Per ovviare a questa obiezione e per cercare di rispondere alle obiezioni relative alla sicurezza, l’industria nucleare punta tutto sui cosiddetti SMR, i piccoli reattori modulari. “Gli SMR – si osserva – sono, in realtà, più costosi: a questa conclusione arriva la rassegna internazionale sui progetti in corso per gli Small Modular Reactor (SMR), pubblicata da The World Nuclear Industry – Status Report 2024 . Gli SMR perdono in termini di economie di scala e quindi l’energia generata sarà più costosa. Le poche stime dei costi esistenti, necessariamente speculative, mostrano tutte che gli SMR saranno più costosi per unità di capacità installata rispetto ai grandi reattori. E c’è anche una variabile geopolitica.

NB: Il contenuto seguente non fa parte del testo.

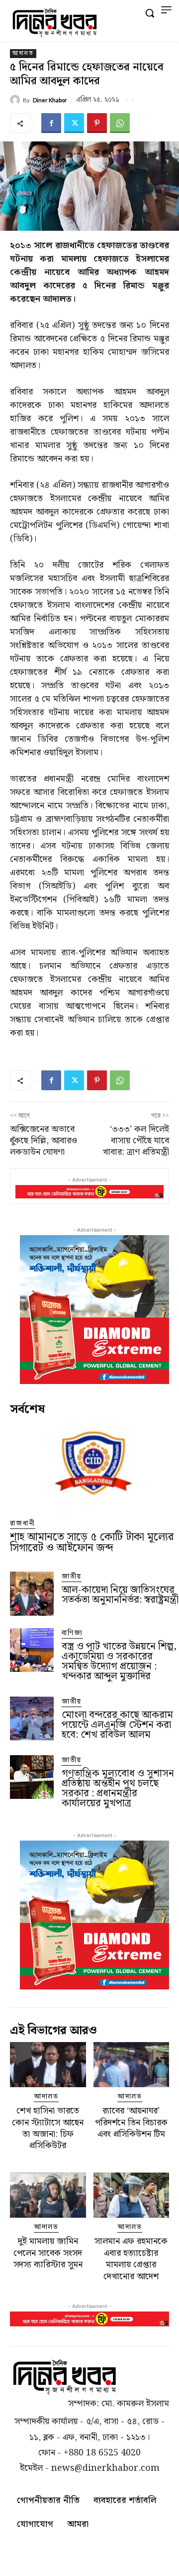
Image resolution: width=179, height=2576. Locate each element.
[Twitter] (74, 123)
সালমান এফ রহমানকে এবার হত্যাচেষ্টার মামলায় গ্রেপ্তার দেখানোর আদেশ (131, 2258)
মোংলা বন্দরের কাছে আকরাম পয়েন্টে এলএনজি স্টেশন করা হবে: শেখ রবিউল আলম (117, 1725)
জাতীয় (72, 1577)
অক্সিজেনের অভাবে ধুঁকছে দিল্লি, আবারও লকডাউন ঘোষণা (43, 1141)
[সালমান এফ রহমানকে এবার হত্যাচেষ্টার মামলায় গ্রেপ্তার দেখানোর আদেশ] (131, 2195)
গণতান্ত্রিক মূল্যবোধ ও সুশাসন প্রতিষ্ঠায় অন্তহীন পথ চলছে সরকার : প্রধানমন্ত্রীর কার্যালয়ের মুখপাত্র (118, 1788)
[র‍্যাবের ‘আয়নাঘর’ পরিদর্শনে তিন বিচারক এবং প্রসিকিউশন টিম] (131, 2065)
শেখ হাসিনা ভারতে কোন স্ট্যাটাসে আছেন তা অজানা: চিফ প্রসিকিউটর (48, 2128)
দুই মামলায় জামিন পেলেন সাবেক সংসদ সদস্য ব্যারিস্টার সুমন (48, 2253)
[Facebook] (51, 123)
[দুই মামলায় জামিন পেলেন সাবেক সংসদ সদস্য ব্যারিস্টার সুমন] (48, 2195)
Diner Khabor (50, 100)
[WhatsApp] (120, 123)
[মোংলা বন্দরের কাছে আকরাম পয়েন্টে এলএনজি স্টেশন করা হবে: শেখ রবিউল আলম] (32, 1718)
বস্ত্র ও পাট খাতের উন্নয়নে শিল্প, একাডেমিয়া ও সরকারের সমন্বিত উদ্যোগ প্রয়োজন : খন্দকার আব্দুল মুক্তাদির (119, 1661)
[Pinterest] (97, 123)
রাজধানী (22, 1524)
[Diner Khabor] (16, 100)
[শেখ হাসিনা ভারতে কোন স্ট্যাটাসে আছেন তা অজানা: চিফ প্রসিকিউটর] (48, 2065)
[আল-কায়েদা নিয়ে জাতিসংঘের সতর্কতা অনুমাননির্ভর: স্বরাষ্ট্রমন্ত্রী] (32, 1593)
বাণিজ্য (72, 1633)
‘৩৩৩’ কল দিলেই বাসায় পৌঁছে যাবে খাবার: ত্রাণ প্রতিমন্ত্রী (135, 1141)
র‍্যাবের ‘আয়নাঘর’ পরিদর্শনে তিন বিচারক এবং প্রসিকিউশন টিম (131, 2122)
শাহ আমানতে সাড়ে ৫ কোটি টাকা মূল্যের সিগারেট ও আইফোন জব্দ (92, 1542)
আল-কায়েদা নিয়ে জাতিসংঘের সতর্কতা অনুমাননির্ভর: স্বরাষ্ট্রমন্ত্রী (120, 1595)
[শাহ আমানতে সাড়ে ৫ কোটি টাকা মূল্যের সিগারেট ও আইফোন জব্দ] (94, 1467)
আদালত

“La società russa Rosatom, che detiene il 38% della capacità globale di conversione dell’uranio e il 46% della capacità di arricchimento – osserva il rapporto – è l’unico fornitore economicamente sostenibile di uranio ad alto dosaggio e a basso arricchimento. Anche gli Stati Uniti hanno fatto affidamento su Rosatom e sulle catene di approvvigionamento controllate dalla Russia per quasi la metà dalla loro fornitura di uranio. Soltanto lo scorso maggio il presidente Biden ha firmato il Prohibiting russian uranium imports act e sono stati stanziati 2,72 miliardi di dollari per finanziare una nuova capacità di arricchimento negli Usa. In Europa il 40% delle importazioni di uranio arricchito dell’UE continua invece a provenire dalla Russia; se i servizi di Rosatom venissero interrotti, molti impianti nucleari europei potrebbero diventare stranded assets e causare gravi perdite finanziarie, oltre a interrompere la fornitura di energia elettrica”. Visto quanto successo con il gas, replicare legandosi a un fornitore così politicamente inaffidabile sarebbe un errore grave.